### YOUR GOAL
Update the part of the listing that opens with the line containing "You are a computer-use agent. The image size is (1024, 599)." and closes with the line containing "pos(450,377)": replace "Avocado" with "Cucumber", leave all else unchanged, and give only those lines.

### Listing for pointing at text and elements
________________________________________

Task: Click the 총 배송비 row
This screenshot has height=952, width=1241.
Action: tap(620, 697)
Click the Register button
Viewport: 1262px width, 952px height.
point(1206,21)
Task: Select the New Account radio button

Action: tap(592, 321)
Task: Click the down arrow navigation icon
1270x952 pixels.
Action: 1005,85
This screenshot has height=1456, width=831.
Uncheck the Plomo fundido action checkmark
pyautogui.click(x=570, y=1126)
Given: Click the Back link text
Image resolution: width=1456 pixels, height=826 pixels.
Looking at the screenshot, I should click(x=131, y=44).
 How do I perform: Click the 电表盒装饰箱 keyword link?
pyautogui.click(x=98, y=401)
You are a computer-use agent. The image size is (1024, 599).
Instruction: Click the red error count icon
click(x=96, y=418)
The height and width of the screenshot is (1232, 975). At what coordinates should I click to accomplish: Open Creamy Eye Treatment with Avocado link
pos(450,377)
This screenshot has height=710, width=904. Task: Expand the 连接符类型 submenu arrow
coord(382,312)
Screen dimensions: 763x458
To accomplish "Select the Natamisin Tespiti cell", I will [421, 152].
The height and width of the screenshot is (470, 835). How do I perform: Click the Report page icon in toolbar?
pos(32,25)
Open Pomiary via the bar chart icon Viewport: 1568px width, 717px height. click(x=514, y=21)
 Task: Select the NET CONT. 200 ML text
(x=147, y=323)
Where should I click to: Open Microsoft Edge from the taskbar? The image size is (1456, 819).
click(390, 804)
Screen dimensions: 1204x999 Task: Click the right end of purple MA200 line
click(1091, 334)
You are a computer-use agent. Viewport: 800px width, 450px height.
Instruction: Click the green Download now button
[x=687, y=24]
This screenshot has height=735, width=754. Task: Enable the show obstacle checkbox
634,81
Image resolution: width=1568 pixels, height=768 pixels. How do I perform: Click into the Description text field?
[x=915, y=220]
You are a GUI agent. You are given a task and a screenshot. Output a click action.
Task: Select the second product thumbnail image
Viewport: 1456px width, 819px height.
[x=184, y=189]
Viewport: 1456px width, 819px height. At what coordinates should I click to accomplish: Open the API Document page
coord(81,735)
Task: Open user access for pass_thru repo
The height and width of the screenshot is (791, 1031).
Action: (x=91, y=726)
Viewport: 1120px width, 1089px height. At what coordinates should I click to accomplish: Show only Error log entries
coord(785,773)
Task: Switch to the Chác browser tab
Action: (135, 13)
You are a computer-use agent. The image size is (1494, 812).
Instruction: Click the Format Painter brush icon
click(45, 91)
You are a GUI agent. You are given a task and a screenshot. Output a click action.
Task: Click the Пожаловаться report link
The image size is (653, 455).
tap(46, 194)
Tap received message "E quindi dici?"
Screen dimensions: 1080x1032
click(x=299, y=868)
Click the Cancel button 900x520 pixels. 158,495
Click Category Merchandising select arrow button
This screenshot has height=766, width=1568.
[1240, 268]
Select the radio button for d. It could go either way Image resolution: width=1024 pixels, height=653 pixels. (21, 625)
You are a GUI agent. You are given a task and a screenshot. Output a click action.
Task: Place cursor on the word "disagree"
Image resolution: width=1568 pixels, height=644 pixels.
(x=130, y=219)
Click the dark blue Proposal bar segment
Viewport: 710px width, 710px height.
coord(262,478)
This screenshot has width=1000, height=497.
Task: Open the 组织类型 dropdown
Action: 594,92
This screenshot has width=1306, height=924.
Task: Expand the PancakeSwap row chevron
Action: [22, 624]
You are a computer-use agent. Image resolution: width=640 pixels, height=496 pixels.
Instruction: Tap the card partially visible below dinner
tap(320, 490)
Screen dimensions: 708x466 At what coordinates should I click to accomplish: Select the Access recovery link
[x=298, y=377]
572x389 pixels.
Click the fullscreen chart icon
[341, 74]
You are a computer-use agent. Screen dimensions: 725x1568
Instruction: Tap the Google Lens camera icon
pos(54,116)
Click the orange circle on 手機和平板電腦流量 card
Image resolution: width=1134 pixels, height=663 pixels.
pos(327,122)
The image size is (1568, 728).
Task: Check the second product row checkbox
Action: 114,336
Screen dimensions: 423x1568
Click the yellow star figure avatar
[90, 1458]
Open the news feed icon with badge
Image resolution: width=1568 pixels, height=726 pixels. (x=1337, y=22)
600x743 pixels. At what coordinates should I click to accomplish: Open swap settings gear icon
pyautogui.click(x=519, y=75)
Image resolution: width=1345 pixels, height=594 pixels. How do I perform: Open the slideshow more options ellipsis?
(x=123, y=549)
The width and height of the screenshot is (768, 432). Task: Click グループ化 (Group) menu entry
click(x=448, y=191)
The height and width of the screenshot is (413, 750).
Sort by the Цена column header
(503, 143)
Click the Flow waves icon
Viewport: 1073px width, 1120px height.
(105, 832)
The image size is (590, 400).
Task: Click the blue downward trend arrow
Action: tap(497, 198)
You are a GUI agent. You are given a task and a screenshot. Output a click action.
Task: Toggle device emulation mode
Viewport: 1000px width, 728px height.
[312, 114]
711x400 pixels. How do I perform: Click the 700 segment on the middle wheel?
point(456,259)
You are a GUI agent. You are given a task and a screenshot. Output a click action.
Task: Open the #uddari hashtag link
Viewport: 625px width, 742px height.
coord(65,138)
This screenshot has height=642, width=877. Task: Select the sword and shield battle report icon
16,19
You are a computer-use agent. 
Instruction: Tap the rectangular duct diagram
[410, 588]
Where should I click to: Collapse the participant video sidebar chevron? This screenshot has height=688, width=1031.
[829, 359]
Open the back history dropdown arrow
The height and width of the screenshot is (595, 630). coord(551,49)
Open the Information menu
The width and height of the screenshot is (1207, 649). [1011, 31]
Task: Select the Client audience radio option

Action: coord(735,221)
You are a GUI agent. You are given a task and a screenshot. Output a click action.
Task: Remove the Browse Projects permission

________________________________________

### TASK RESPONSE
You are a computer-use agent. The image size is (1024, 599).
Instruction: Click the red error count icon
click(x=96, y=418)
The height and width of the screenshot is (1232, 975). At what coordinates should I click to accomplish: Open Creamy Eye Treatment with Cucumber link
pos(450,377)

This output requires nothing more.